**LISTED ENTRIES**.
• • •

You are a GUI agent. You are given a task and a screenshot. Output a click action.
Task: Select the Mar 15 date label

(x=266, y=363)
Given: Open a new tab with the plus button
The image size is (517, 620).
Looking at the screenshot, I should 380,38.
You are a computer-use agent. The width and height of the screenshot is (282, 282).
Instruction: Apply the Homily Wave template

• • •

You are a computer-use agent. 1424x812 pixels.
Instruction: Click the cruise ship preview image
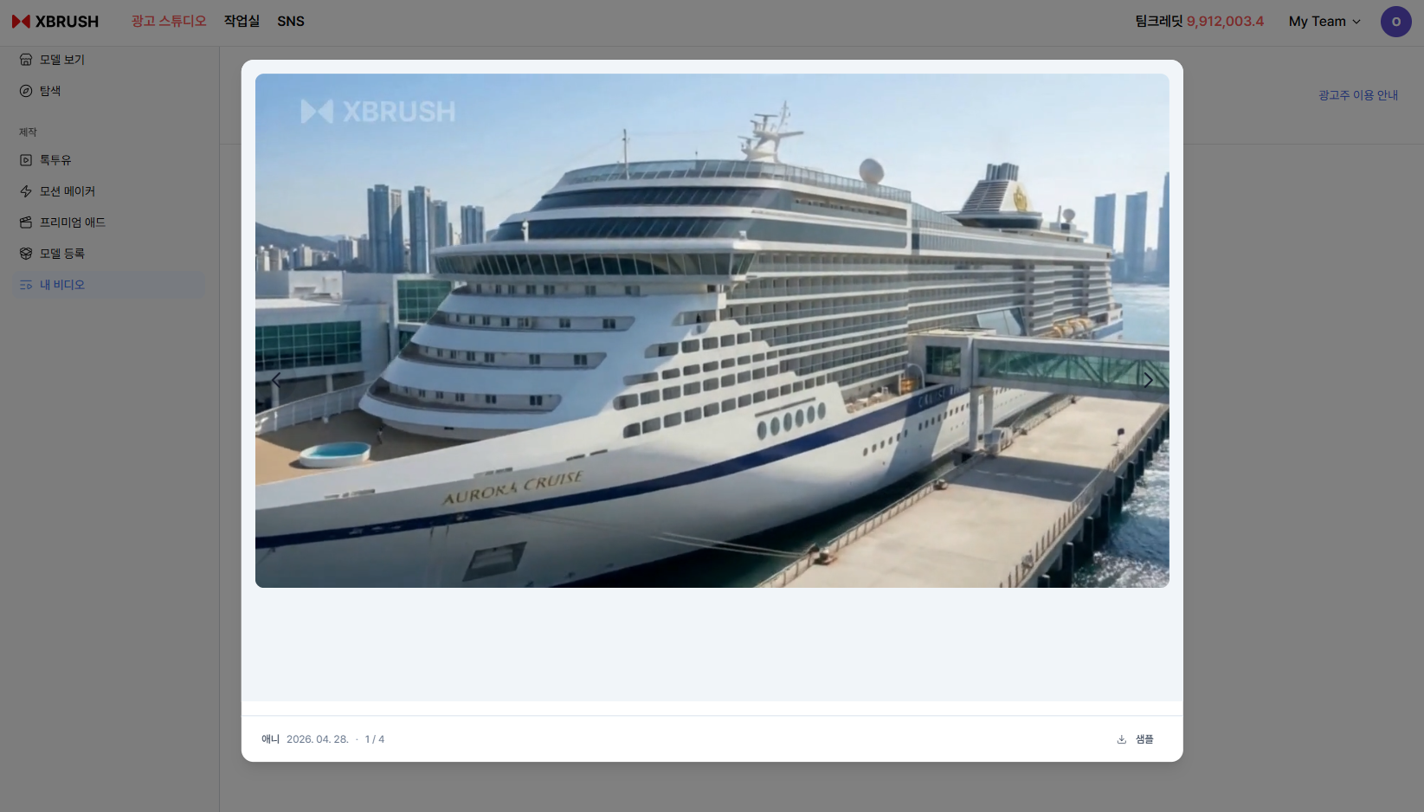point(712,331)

• • •

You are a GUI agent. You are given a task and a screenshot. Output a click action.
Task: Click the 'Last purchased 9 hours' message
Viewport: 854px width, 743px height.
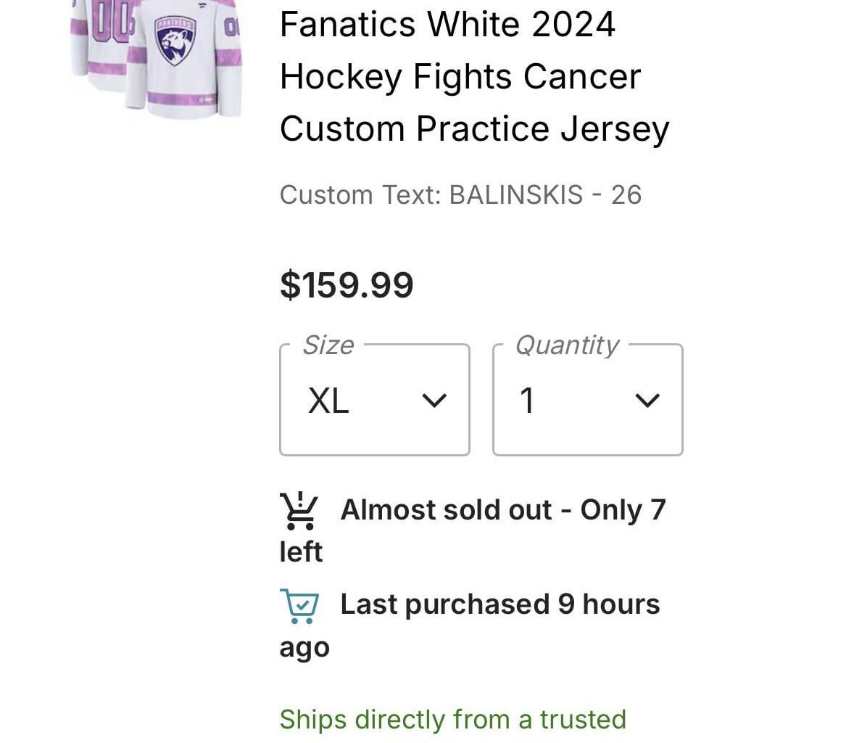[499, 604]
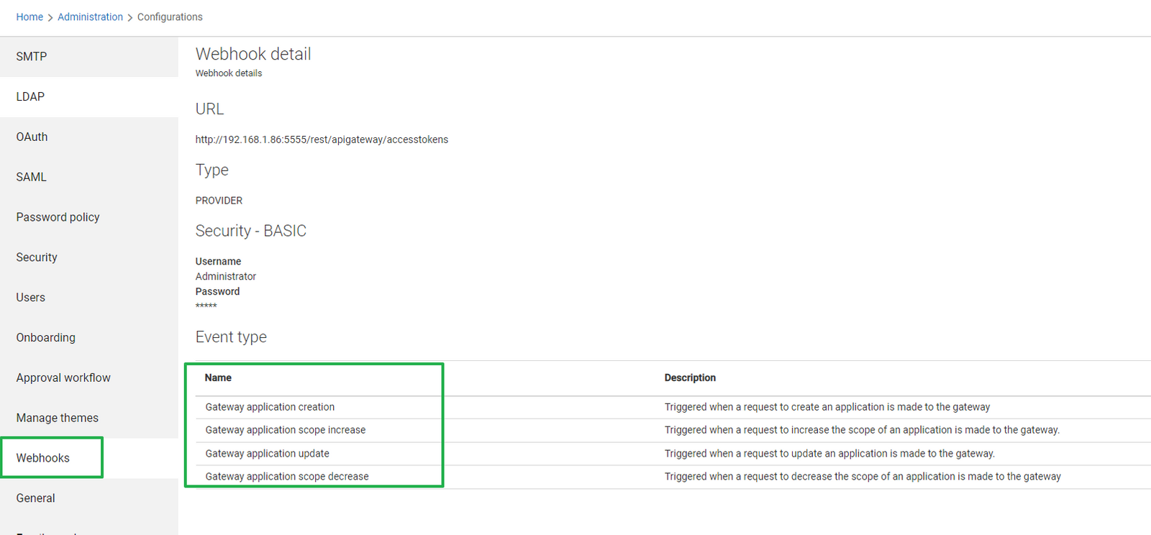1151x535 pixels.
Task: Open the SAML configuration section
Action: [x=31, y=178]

• • •

**WHAT YOU ARE ASKED TO DO**. In the listing above, find the line containing "Given: Open a new tab with the plus button" and the line containing "Instruction: Apply the Homily Wave template", then quote both, plus every line between them, exactly as written.

**ANSWER FOR THE TASK**.
Given: Open a new tab with the plus button
The image size is (517, 620).
Looking at the screenshot, I should 380,38.
You are a computer-use agent. The width and height of the screenshot is (282, 282).
Instruction: Apply the Homily Wave template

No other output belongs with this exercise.